*** Opening Given records ***

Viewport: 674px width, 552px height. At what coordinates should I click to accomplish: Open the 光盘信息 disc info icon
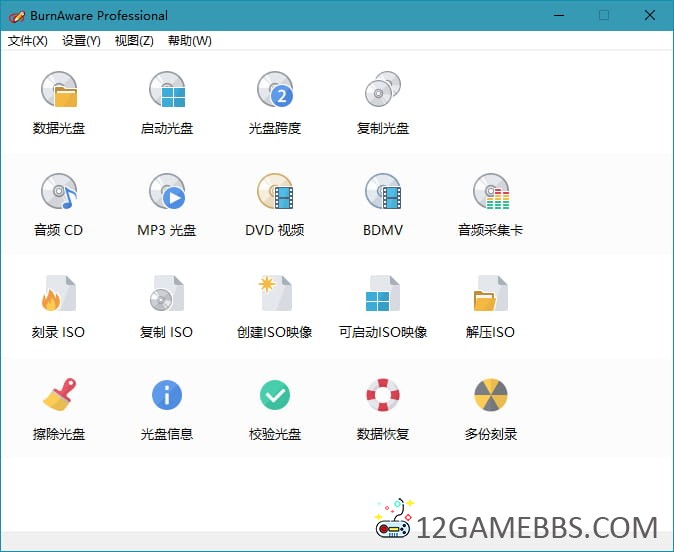167,397
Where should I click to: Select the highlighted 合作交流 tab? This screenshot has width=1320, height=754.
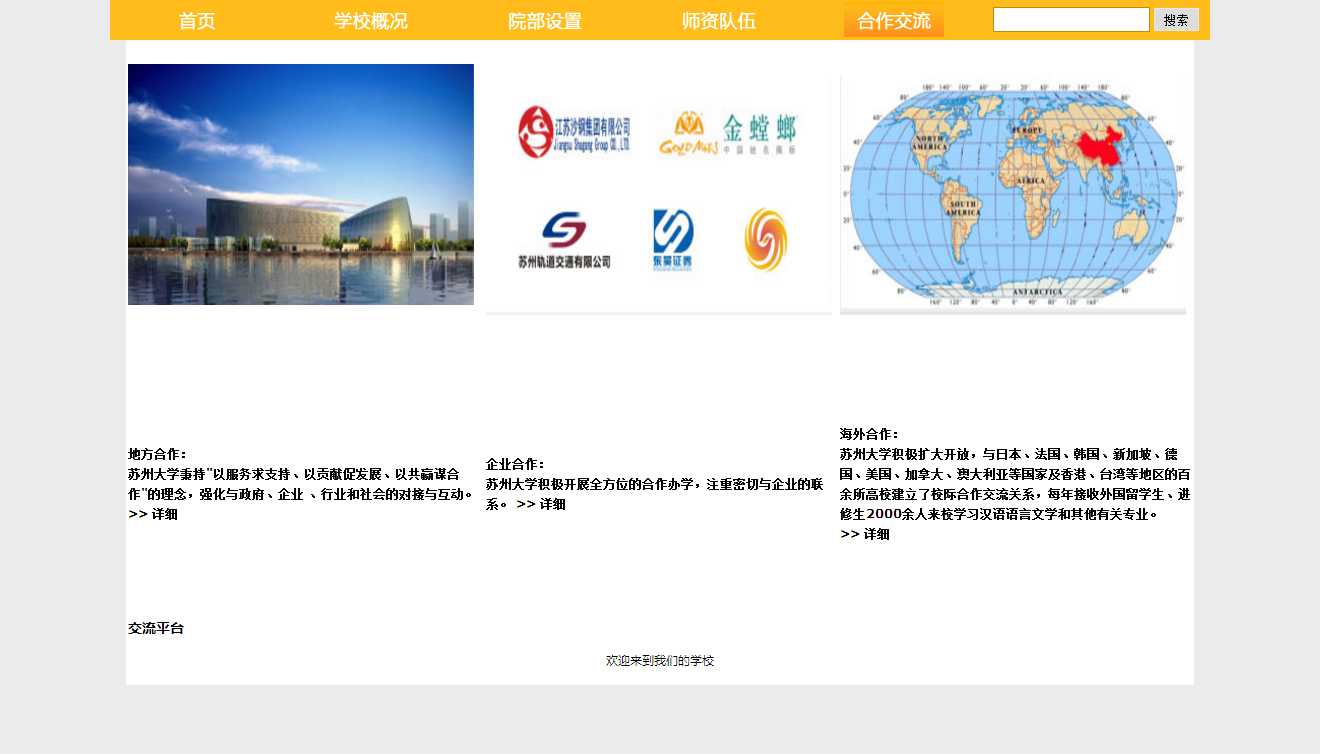(893, 21)
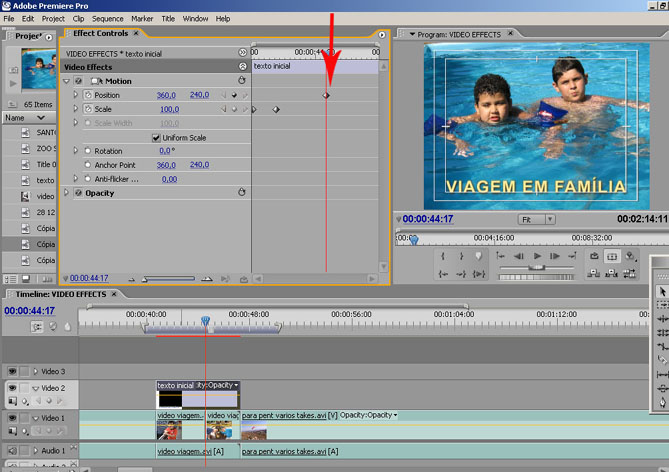Toggle the Position animation stopwatch
669x472 pixels.
coord(87,95)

*** Closing Given records ***

The answer consists of the records repeated exactly, without any images.

Exercise answer |
Viewport: 674px width, 552px height. At what coordinates should I click to accomplish: Open the 光盘信息 disc info icon
167,397
Where should I click to: Select the highlighted 合作交流 tab? This screenshot has width=1320, height=754.
(893, 21)
Toggle the Position animation stopwatch
669x472 pixels.
coord(87,95)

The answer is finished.